--- RECORDS FOR PROCESSING ---
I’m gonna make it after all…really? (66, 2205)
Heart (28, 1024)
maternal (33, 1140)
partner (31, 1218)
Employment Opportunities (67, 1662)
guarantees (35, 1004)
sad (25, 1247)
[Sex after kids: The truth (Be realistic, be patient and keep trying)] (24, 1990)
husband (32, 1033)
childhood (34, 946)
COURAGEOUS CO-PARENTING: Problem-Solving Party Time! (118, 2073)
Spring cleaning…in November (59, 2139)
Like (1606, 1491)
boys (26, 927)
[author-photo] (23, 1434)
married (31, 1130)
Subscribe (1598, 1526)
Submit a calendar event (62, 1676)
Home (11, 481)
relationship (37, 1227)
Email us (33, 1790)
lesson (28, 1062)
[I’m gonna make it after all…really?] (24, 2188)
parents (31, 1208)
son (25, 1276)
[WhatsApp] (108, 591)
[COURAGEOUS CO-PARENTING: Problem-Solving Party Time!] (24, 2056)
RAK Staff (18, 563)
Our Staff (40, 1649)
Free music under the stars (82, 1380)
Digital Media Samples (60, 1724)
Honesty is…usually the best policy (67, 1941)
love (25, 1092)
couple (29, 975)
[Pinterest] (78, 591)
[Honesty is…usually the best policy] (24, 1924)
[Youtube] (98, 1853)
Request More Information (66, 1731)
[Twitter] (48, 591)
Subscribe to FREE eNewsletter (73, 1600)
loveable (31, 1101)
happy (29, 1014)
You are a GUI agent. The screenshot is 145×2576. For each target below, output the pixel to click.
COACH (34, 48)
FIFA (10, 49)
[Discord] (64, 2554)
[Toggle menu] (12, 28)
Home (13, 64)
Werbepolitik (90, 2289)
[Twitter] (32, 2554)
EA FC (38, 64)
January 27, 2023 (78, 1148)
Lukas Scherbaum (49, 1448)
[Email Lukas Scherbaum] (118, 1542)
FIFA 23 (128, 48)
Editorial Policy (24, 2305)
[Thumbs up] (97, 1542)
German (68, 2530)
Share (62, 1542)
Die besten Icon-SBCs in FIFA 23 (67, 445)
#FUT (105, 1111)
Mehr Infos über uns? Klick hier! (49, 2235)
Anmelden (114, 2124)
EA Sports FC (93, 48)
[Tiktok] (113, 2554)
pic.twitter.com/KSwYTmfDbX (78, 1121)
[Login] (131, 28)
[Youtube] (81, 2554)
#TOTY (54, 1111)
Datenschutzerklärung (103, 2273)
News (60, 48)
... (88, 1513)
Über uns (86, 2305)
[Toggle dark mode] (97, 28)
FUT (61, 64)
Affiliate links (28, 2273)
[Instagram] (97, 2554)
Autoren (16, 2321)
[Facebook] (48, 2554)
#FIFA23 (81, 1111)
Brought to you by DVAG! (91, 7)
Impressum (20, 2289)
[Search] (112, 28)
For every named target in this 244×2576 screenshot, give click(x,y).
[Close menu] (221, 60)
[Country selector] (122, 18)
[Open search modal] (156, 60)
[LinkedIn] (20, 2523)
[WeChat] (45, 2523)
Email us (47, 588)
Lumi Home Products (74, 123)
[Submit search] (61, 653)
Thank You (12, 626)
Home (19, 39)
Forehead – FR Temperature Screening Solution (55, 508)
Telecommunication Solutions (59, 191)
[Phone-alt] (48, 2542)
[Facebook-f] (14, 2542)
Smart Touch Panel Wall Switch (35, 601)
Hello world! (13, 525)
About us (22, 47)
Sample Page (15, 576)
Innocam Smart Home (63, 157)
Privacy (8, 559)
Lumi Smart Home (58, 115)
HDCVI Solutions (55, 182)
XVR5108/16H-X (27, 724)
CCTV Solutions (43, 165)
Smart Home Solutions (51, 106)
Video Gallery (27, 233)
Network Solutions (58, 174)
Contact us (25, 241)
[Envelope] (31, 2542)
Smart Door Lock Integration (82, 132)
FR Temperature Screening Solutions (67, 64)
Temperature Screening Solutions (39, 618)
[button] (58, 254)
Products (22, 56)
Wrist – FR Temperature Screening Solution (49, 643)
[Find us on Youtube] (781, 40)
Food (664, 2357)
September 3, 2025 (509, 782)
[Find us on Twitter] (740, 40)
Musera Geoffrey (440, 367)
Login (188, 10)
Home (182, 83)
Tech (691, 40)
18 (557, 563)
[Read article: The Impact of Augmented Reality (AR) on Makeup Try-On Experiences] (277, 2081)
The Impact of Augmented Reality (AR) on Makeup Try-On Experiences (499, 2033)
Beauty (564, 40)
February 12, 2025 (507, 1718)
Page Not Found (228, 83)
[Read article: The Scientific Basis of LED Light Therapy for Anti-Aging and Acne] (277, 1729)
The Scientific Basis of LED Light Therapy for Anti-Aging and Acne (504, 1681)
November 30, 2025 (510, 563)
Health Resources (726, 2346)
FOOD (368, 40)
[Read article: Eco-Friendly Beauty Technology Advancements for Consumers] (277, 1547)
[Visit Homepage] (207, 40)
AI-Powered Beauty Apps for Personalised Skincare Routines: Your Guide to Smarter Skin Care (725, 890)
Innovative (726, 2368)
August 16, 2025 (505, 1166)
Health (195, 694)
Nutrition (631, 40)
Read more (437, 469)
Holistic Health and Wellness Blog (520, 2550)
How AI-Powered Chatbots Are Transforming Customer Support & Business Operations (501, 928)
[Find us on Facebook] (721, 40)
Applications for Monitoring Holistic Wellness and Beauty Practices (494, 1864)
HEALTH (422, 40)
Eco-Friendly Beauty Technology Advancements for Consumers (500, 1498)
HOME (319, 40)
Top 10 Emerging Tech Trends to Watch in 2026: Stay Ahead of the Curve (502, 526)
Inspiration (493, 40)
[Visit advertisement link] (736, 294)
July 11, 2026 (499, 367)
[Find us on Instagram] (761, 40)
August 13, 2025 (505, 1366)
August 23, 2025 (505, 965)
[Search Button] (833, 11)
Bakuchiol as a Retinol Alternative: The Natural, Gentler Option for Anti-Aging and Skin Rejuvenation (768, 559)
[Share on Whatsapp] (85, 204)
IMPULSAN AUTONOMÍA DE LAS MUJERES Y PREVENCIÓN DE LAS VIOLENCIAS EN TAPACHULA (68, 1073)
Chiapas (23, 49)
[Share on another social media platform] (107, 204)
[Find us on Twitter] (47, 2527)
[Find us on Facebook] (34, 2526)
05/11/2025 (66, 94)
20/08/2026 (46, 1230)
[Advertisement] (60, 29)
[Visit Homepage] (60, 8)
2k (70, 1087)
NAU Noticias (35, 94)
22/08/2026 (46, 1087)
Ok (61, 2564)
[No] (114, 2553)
---
WHAT NEEDS TO BE DONE ::
Look above for the line holding "Video Gallery (27, 233)" and the line holding "[Search Button] (833, 11)". Retype both, and every line between them, word for word and nothing else.

RESULT BELOW ::
Video Gallery (27, 233)
Network Solutions (58, 174)
Contact us (25, 241)
[Envelope] (31, 2542)
Smart Door Lock Integration (82, 132)
FR Temperature Screening Solutions (67, 64)
Temperature Screening Solutions (39, 618)
[button] (58, 254)
Products (22, 56)
Wrist – FR Temperature Screening Solution (49, 643)
[Find us on Youtube] (781, 40)
Food (664, 2357)
September 3, 2025 (509, 782)
[Find us on Twitter] (740, 40)
Musera Geoffrey (440, 367)
Login (188, 10)
Home (182, 83)
Tech (691, 40)
18 (557, 563)
[Read article: The Impact of Augmented Reality (AR) on Makeup Try-On Experiences] (277, 2081)
The Impact of Augmented Reality (AR) on Makeup Try-On Experiences (499, 2033)
Beauty (564, 40)
February 12, 2025 (507, 1718)
Page Not Found (228, 83)
[Read article: The Scientific Basis of LED Light Therapy for Anti-Aging and Acne] (277, 1729)
The Scientific Basis of LED Light Therapy for Anti-Aging and Acne (504, 1681)
November 30, 2025 (510, 563)
Health Resources (726, 2346)
FOOD (368, 40)
[Read article: Eco-Friendly Beauty Technology Advancements for Consumers] (277, 1547)
[Visit Homepage] (207, 40)
AI-Powered Beauty Apps for Personalised Skincare Routines: Your Guide to Smarter Skin Care (725, 890)
Innovative (726, 2368)
August 16, 2025 (505, 1166)
Health (195, 694)
Nutrition (631, 40)
Read more (437, 469)
Holistic Health and Wellness Blog (520, 2550)
How AI-Powered Chatbots Are Transforming Customer Support & Business Operations (501, 928)
[Find us on Facebook] (721, 40)
Applications for Monitoring Holistic Wellness and Beauty Practices (494, 1864)
HEALTH (422, 40)
Eco-Friendly Beauty Technology Advancements for Consumers (500, 1498)
HOME (319, 40)
Top 10 Emerging Tech Trends to Watch in 2026: Stay Ahead of the Curve (502, 526)
Inspiration (493, 40)
[Visit advertisement link] (736, 294)
July 11, 2026 (499, 367)
[Find us on Instagram] (761, 40)
August 13, 2025 (505, 1366)
August 23, 2025 (505, 965)
[Search Button] (833, 11)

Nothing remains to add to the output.